*** Opening of Page text ***
The increasing myelination of frontal areas and the white matter volume increase in left precentral gyrus and in left insular cortex142 seen around the age of ten143 and the increasing activation with age of the fronto-striatal and fronto-parietal areas could be pivotal for the improvement of interval timing at this stage144, as a sharp enhanced precision in temporal generalization was reported in eight years old compared to three- and five-years old children90. Improved duration processing abilities were associated to an increased capacity of storage of a reference duration and the comparisons with the probe stimuli18,21,27,97. Moreover, a better duration processing was associated to increased capacities to direct attention to temporal information and to maintain it throughout the entire duration145. The development of these cognitive capacities allows children to better detect the precise start and end of the duration, to better follow and retain the time flow in working memory and to better update it25,100,146. All this, results in better time encoding with less noisy memory representation of time98. Enhanced inhibitory abilities with development also results in lower impulsivity and fewer tendency to press too early in temporal reproduction task and to endure the temporal wait147. Despite a clear improvement compared to toddlers, it is only by nine years of age that children achieve adult-like performances in supra-second duration estimations148. Although time sensitivity is close to the adults’ one18 at 8 to 10 years old with short ( <1 s) and longer intervals ( >8 s), for example, does not mean that there is no improvement from this stage onward. Also, some age differences are still observable between 8-years old children and adults in bisection tasks when a smaller ratio (5:6) is used between two anchor durations ( <1 s and >3 s)97, with a higher variability of performances in time discrimination6. This lower sensitivity has been related to lower selective attentional capacities, or slower processing speed rather than decisional processes, with age being the best predictor of variance of the Weber Ratio in short than long anchor durations. Differences are still evident in temporal generalization paradigms involving short-term memory as suggested by the flattening of the generalization gradient in younger children after the introduction of a retention delay (500 ms, 5 s, 10 s), which was not observed in their adult counterpart149.

These dynamic maturational changes on the structural and functional substrates of temporal processing, concurrently with the wide variety of stimuli and instructions with which the child benefit from during the first school’s years, would boost the development of fluid cognitive skills and expand the vocabulary150,151. Around nine years old indeed, the acquisition of the concept of time allows the child to think about it in several contexts152 and to begin to appropriately use the spatial metaphors of time9,153,154(e.g., to say that the shorter the duration, the faster time passes)102. One can also use time counting strategies to ensure its accurate measurement155 or being to reason about the complex relationship between time, space, and speed156.

In addition, the higher precision in timing abilities reached at this stage is not only crucial for mastering many gross and fine motor skills, but also for estimating the time elapsed since the last event, and the time ahead until the next event. The development of a temporal organization of the events is pivotal to establish connections between past, present and future, therefore structuring our temporal reasoning and logic links, for instance, the concept that physical causes precede effects8. Moreover, the acquisition of calendar’s landmarks, which requires a good representation of the sequence of months over the whole year and a constant update in memory157 contribute to orientate in time and to project themselves into the future, therefore helping the construction of a coherent narration of the self158.
*** Close of Page text ***
**Exercise aim**:
List every brain region or area that the passage on the development of children's timing abilities names in its first paragraph. The data are separate material, unrelated to the passage on the development of children's timing abilities.
*** Opening of The data ***
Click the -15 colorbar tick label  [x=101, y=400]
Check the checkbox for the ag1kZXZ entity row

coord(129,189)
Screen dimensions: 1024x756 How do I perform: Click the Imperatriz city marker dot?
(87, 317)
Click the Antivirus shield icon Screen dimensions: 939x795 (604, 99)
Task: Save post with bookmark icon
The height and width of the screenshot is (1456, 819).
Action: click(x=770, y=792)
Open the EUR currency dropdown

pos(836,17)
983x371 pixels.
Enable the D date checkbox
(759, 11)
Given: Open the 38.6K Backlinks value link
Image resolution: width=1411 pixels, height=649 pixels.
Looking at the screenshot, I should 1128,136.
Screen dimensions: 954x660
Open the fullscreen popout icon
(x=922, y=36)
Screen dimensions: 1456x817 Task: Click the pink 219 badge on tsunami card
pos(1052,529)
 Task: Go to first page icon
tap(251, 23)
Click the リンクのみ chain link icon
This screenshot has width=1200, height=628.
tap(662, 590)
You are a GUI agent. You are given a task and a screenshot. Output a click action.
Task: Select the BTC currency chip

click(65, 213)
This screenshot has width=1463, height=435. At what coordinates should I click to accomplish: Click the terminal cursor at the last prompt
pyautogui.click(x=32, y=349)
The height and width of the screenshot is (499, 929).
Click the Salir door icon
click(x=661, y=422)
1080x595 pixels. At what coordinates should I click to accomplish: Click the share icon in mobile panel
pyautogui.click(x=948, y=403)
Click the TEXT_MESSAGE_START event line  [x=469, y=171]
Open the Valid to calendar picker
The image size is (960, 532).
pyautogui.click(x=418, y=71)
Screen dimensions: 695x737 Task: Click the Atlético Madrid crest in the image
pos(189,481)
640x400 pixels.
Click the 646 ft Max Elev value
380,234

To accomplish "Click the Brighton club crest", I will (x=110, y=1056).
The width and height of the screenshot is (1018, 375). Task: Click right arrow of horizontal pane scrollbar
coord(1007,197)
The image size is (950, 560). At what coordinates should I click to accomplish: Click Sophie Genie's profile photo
*** Close of The data ***
**Expected answer**:
- Frontal areas
- Left precentral gyrus
- Left insular cortex
- Fronto-striatal areas
- Fronto-parietal areas